Amanda Linhares
— Anda, Amanda! Vai se atrasar pra escola! Levanta!
Minha mãe gritou tão alto que foi impossível não escutar, enrolei pra sair da cama, mas depois dela gritar mais três vezes, eu levantei. Eram ainda quatro e trinta da manhã, mas já estava tarde pra mim. Geralmente eu acordava às quatro em ponto, mas eu não escutei meu despertador. Por sorte minha mãe saía às cinco horas da manhã de casa, pra trabalhar, então eu nunca me atrasava. Eu gostava de tomar um banho demorado, comer com calma e me arrumar pra ir pra escola, mas pelo horário, não daria tempo.
Era moradora da Rocinha, a maior favela do Rio de Janeiro e a segunda maior da América Latina, mas não estudava ali, minha escola era longe e rígida com horários, estudava no Pedro II, meu campus ficava em São Cristóvão. Eu tinha que sair de casa seis horas se quisesse chegar na escola às sete e trinta.

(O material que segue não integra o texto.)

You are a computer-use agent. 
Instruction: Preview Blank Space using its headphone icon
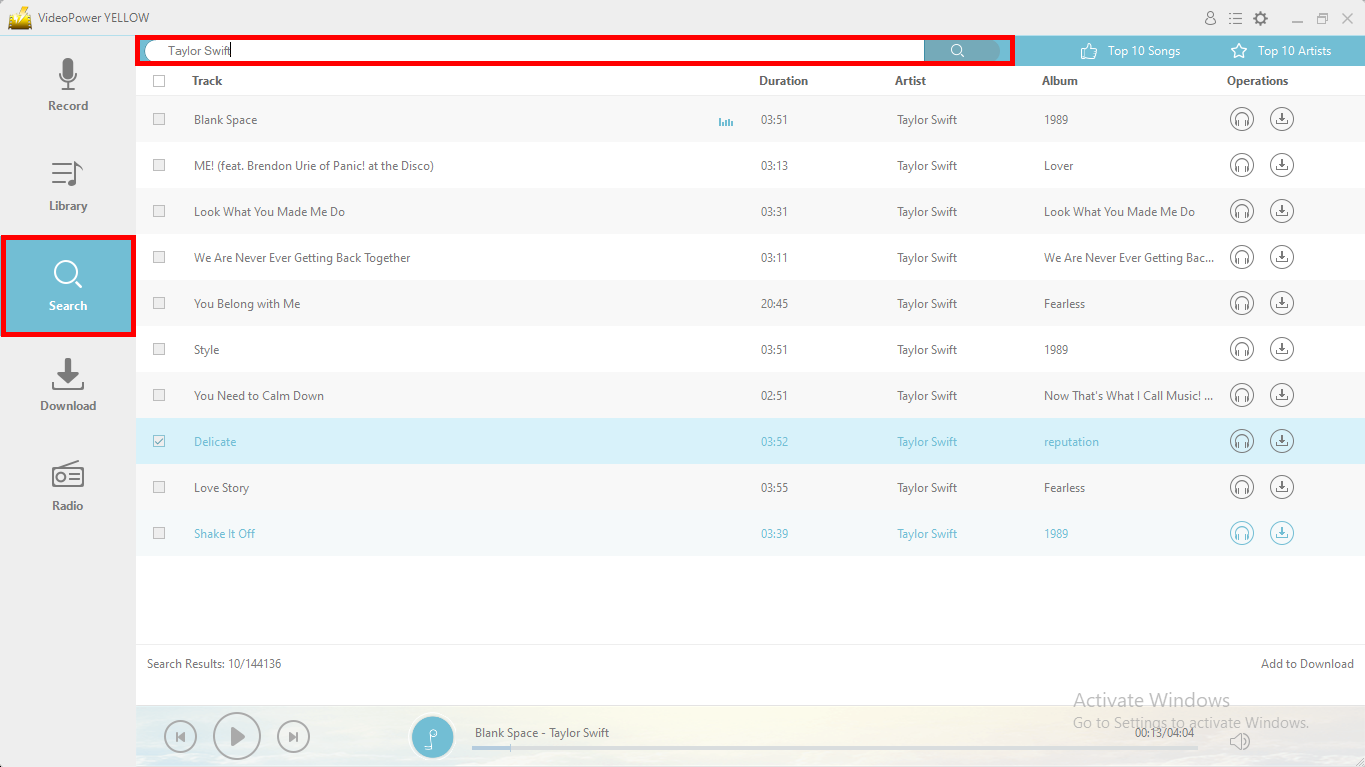(x=1241, y=119)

Tomei um banho rápido pra não sair muito tarde de casa.
— Tô indo, meu bebê! Cuidado na rua, fica atenta! Qualquer barulho de tiro, se esconde, tá? — disse beijando minha testa.
Infelizmente minha realidade era essa, vivia com medo de ser atingida por uma bala perdida e lá na Rocinha, volta e meia, havia um confronto.

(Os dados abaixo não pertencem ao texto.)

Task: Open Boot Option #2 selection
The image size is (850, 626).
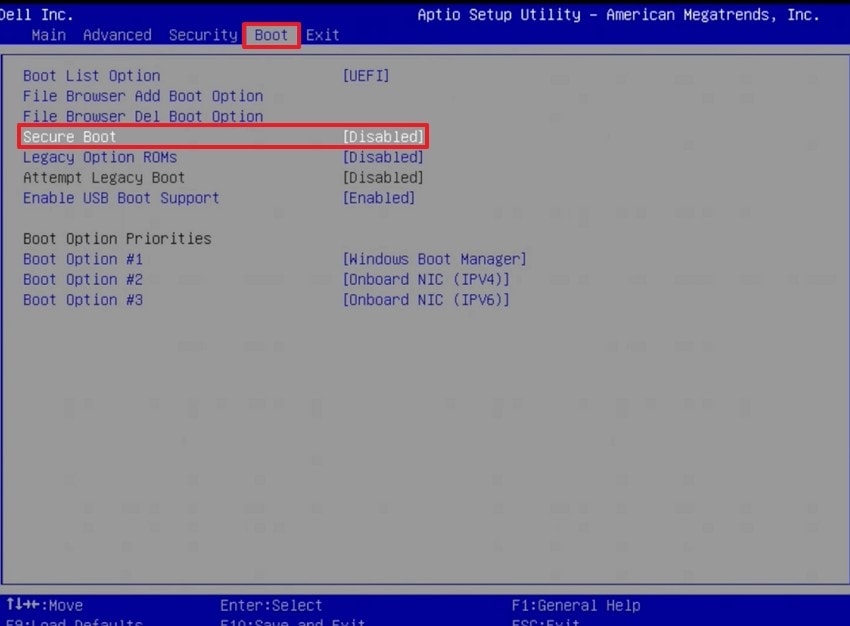Action: [x=76, y=279]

— Tá bom, mãe. Chegar no trabalho, me dá um alô! — estava pegando um copo pra pôr leite e achocolatado, assim como todas as manhãs fazia.

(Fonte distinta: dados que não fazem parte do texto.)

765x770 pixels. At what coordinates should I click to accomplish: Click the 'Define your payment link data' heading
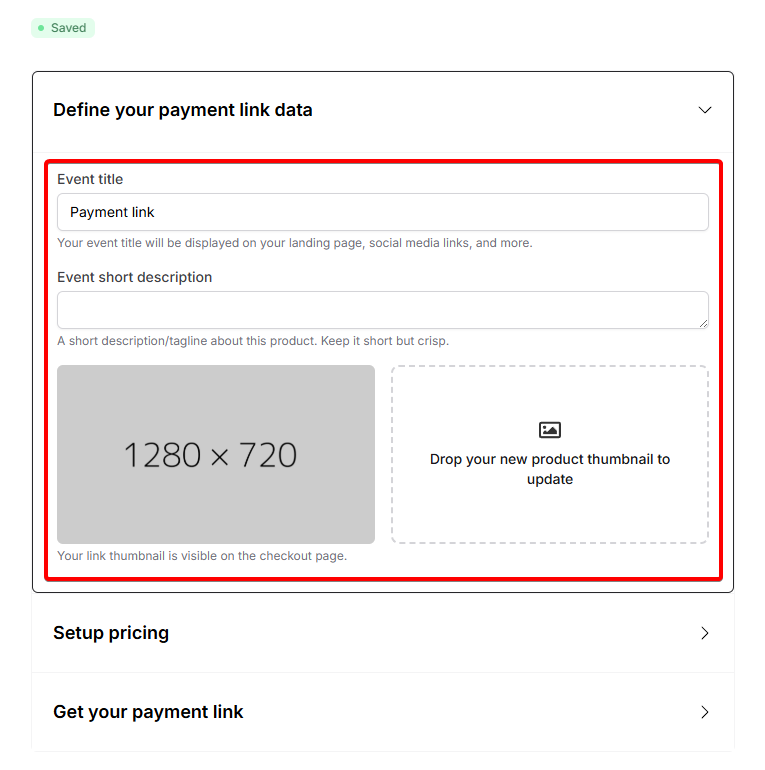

— Faz o mesmo quando chegar na escola, e quando chegar em casa também, mamãe te ama. — ela destrancou a porta e jogou um beijo no ar pra mim.
— Tá bom, mãe! Também te amo! — fiz o mesmo.
Ela foi trabalhar e eu fiquei sozinha em casa, arrumei minha mochila com coisas além do material escolar. Geralmente as sextas-feiras eu praticava educação física na escola, então eu levava roupa de ginástica, toalha e tudo mais que eu precisasse depois de me exercitar. Levei também uma muda de roupa comum, trabalhava em uma gráfica perto da escola e lá sempre vivia cheio pois vários estudantes iam lá a todo instante pra tirarem xerox ou imprimir algo. Não ganhava muito, mas eu também não era de gastar, então aquele salário me supria.
Desliguei tudo e saí de casa, com os fones no ouvido e no último volume, como de costume, minha mãe dizia que um dia eu ainda ficaria surda. Desci minha viela e dobrei a esquina que antecedia um ponto de venda de drogas, vulgarmente conhecido como boca de fumo.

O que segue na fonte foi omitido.